15. Hukuk Dairesi Esas No: 2016/2259 Karar No: 2017/4034 Karar Tarihi: 20.11.2017
Yargıtay 15. Hukuk Dairesi 2016/2259 Esas 2017/4034 Karar Sayılı İlamı
Özet:
Dava, eser sözleşmesinden kaynaklanan fazla ödemenin istirdadı ve işin süresinde teslim edilmemesi sebebiyle kira tazminatının tahsiline talebine ilişkili olup, mahkemenin verdiği kısmen kabul kararı, davacı vekili tarafından temyiz edilmiştir. Mahkeme, yerel mahkemece davaya asliye hukuk mahkemesi sıfatıyla bakılması gerektiğini belirtmiştir fakat tüketici mahkemesi sıfatıyla bakılmıştır. 4077 sayılı Tüketicinin Korunması Hakkındaki Kanun’un 3/e maddesi, tüketicinin bir mal veya hizmeti ticari veya mesleki olmayan amaçlarla edinen, kullanan veya yararlanan gerçek ya da tüzel kişi olduğunu tanımlamaktadır. Bu tanımlama, yasa kapsamına, dar kapsamlı mal ve hizmet ilişkilerine, olağan tüketim işlerine alınmıştır. Bundan dolayı, istisna sözleşmesinden doğan ilişkiler de 4077 sayılı Tüketicinin Korunması Hakkındaki Kanun hükümlerinin uygulanması hukuken olanaklı değildir. Yargıtay Hukuk Genel Kurulu’nun 26.02.2003 gün ve 2003/15-2003/127 Esas 2003/102 Karar sayılı kararında bu husus belirtilmiştir. Kanun maddeleri: 4077 sayılı Tüketicinin Korunması Hakkındaki Kanun’un 3/e maddesi, 492 sayılı Harçlar Yasası’nın 30. maddesi, Yasa’nın 32. maddesi.

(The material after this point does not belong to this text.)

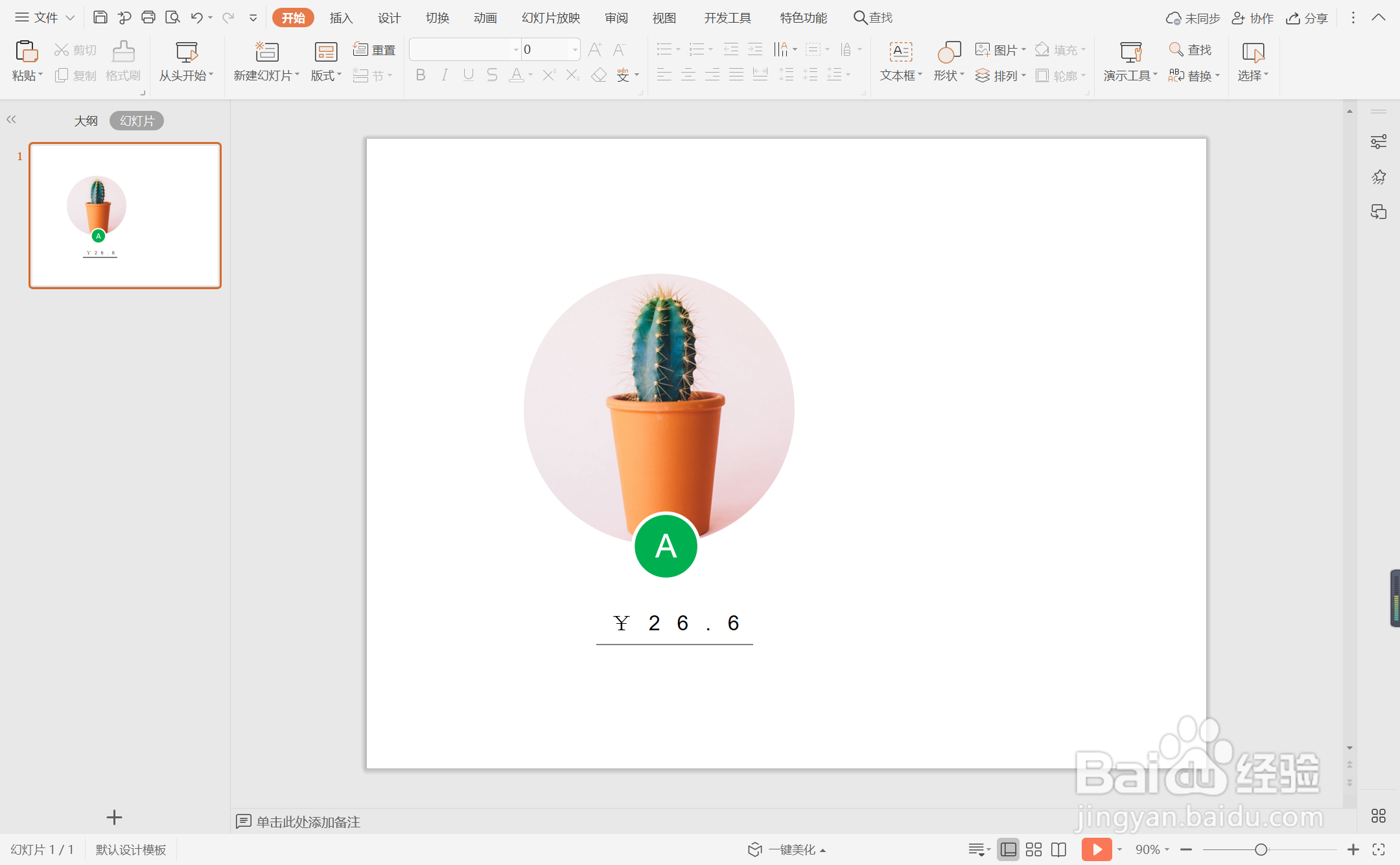Adjust the zoom slider at bottom right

15. Hukuk Dairesi 2016/2259 E. , 2017/4034 K.
"İçtihat Metni"
Mahkemesi :Asliye Hukuk Mahkemesi (Tük. Mah. Sıf.)
Yukarıda tarih ve numarası yazılı hükmün temyizen tetkiki davacı vekili tarafından istenmiş ve temyiz dilekçesinin süresi içinde verildiği anlaşılmış olmakla dosyadaki kağıtlar okundu gereği konuşulup düşünüldü:
- K A R A R -
Dava, eser sözleşmesinden kaynaklanan fazla ödemenin istirdadı ve işin süresinde teslim edilmemesi sebebi ile kira tazminatının tahsiline talebine ilişkin olup, mahkemenin verdiği kısmen kabul kararı, davacı vekilince temyiz edilmiştir. 4077 sayılı Tüketicinin Korunması Hakkındaki Kanun’un 3/e maddesinde tüketici, “bir mal veya hizmeti ticari veya mesleki olmayan amaçlarla edinen, kullanan veya yararlanan gerçek ya da tüzel kişi” olarak tanımlanmıştır. Bu tanımlamaya göre yasa, hazır bir malı veya hizmeti satın alarak onu günlük yaşamında kullanan veya tüketen kişiyi korumaktadır. Bir başka deyişle yasa kapsamına, dar kapsamlı mal ve hizmet ilişkileri olağan tüketim işleri alınmıştır. Aksi bir yorumun kabulü, üst düzey teknoloji ile gerçekleştirilen eser sözleşmesi ilişkilerinin dahi 4077 sayılı Yasa kapsamında kalmasını ve bunlardan kaynaklanan uyuşmazlıklara da tüketici mahkemelerinde bakılmasını gerektirir ki, bunun yasanın amacına aykırı olduğu açıktır. Buna göre istisna sözleşmesinden doğan ilişkiler de 4077 sayılı Tüketicinin Korunması Hakkındaki Kanun hükümlerinin uygulanması hukuken olanaklı değildir. Nitekim Yargıtay Hukuk Genel Kurulu’nun 26.02.2003 gün ve 2003/15-2003/127 Esas 2003/102 Karar sayılı kararında bu husus belirtilmiştir. Somut olayda dava tarihi itibariyle taraflar arasındaki hukuki ilişki eser sözleşmesinden kaynaklandığından, yerel mahkemece davaya asliye hukuk mahkemesi sıfatıyla bakılması, 492 sayılı Harçlar Yasası’nın 30. maddesi uyarınca peşin başvuru ve 1/4 nispi harcın tamamlatılması, aksi halde anılan Yasa’nın 32. maddesi uyarınca işlem yapılması gerekirken, 4077 sayılı Yasa uygulanarak tüketici mahkemesi sıfatıyla bakılıp, esası hakkında karar verilmesi yerinde görülmemiş, kararın bozulması gerekmiştir. SONUÇ: Yukarıda açıklanan nedenlerle kararın BOZULMASINA, bozma nedenine göre davalının sair temyiz itirazlarının incelenmesine yer olmadığına, ödediği temyiz peşin harcının istek halinde temyiz eden davacıya geri verilmesine, karar düzeltme yolu kapalı olmak üzere 20.11.2017 gününde oybirliğiyle karar verildi.